Liver

The liver is a vital organ present in vertebrates and some other animals; it has a wide range of functions, a few of which are detoxification, protein synthesis, and production of biochemicals necessary for digestion. The liver is necessary for survival; a human can only last up to 24 hours without liver function.

The liver plays a major role in metabolism and has a number of functions in the body, including glycogen storage, decomposition of red blood cells, plasma protein synthesis, and detoxification. The liver is also the largest gland in the human body. It lies below the diaphragm in the thoracic region of the abdomen. It produces bile, an alkaline compound which aids in digestion, via the emulsification of lipids. It also performs and regulates a wide variety of high-volume biochemical reactions requiring very specialized tissues.

Anatomy

The adult human liver normally weighs between 1.4 - 1.6 kilograms (3.1 - 3.5 pounds), and it is a soft, pinkish-brown, triangular organ. It is both the largest internal organ and the largest gland in the human body.
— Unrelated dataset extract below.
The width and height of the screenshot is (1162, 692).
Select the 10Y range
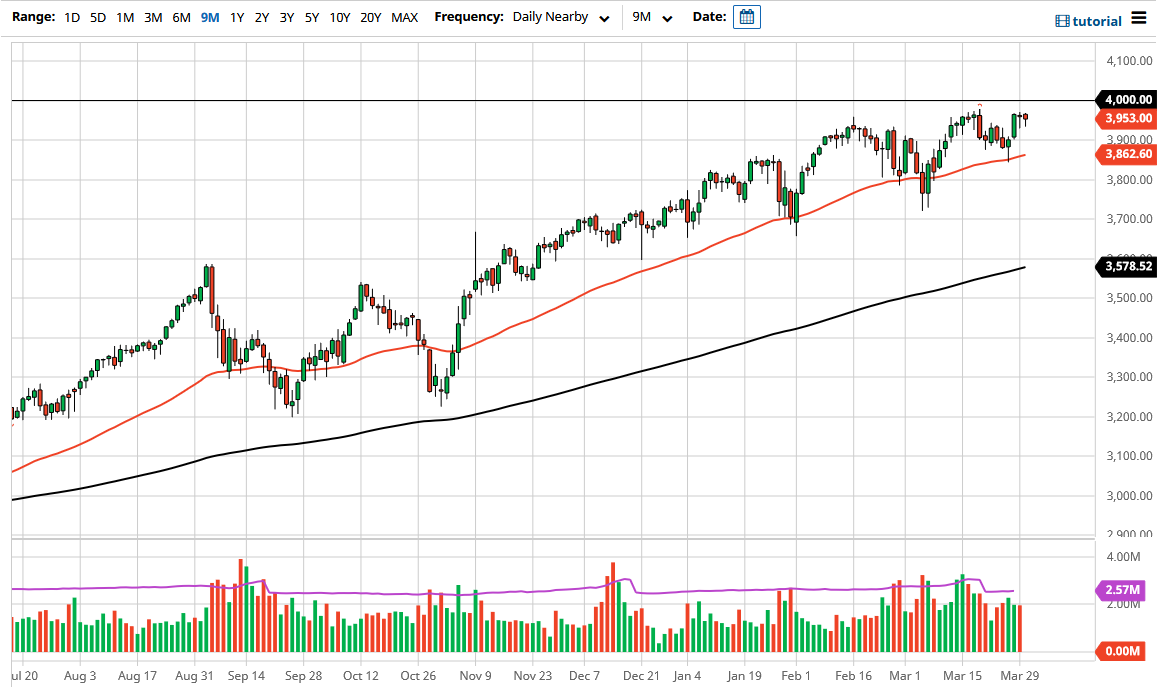point(340,17)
It is located on the right side of the upper abdomen below the diaphragm anatomy. The liver lies to the right of the stomach and overlies the gallbladder.

Flow of blood

The splenic vein joins the inferior mesenteric vein, which then together join the superior mesenteric vein to form the hepatic portal vein, bringing venous blood from the spleen, pancreas, stomach, small intestine, and large intestine, so that the liver can process the nutrients and by-products of food digestion.
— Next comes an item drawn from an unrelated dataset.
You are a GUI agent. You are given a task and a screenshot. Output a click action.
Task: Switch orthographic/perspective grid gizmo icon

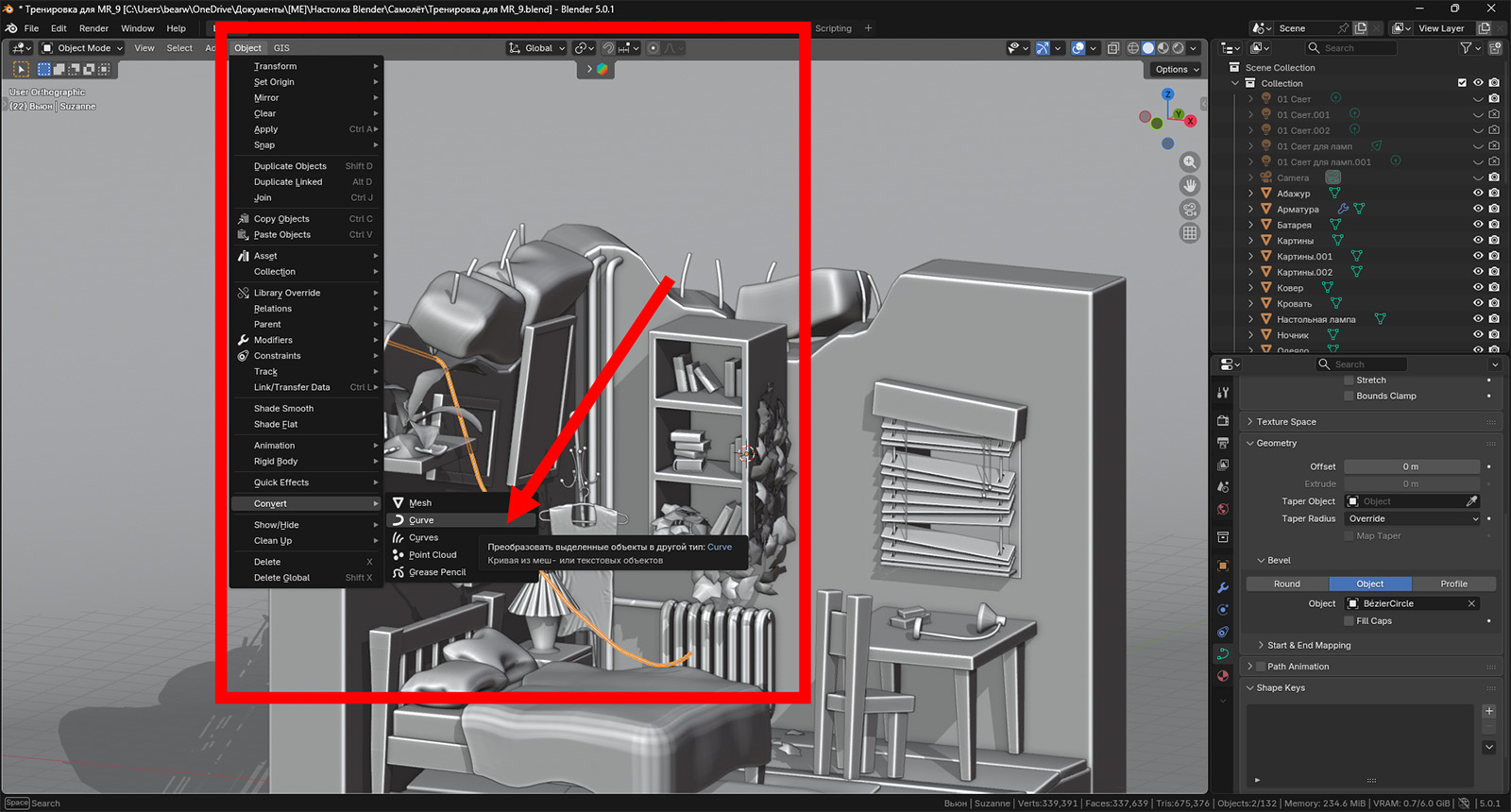point(1190,233)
The hepatic veins of the blood can be from other branches such as the superior mesenteric artery.

Both the portal venules & the hepatic arterioles enter approximately one million identical lobules acini, likened to and changes in the size of chylomicrons lipoproteins of dietary origin brought about by the quantity & types of food fats.

Approximately 60% to 80% of the blood flow to the liver is from the portal venous system, and 1/5th of blood flow is from the hepatic artery.

Flow of bile

The bile produced in the liver is collected in bile canaliculi, which merge to form bile ducts.

These eventually drain into the right and left hepatic ducts, which in turn merge to form the common hepatic duct. The cystic duct (from the gallbladder) joins with the common hepatic duct to form the common bile duct.

Bile can either drain directly into the duodenum via the common bile duct or be temporarily stored in the gallbladder via the cystic duct. The common bile duct and the pancreatic duct enter the duodenum together at the ampulla of Vater.

The branchings of the bile ducts resemble those of a tree, and indeed the term "biliary tree" is commonly used in this setting.

(The Biliary Tree)

Regeneration

The liver is among the few internal human organs capable of natural regeneration of lost tissue; as little as 25% of a liver can regenerate into a whole liver.

This is predominantly due to the hepatocytes re-entering the cell cycle. There is also some evidence of bipotential stem cells, called ovalocyte, which exist in the Canals of Hering. These cells can differentiate into either hepatocytes or cholangiocytes (cells that line the bile ducts).

Traditional (Surface) anatomy

Peritoneal ligaments

Apart from a patch where it connects to the diaphragm, the liver is covered entirely by visceral peritoneum, a thin, double-layered membrane that reduces friction against other organs. The peritoneum folds back on itself to form the falciform ligament and the right and left triangular ligaments.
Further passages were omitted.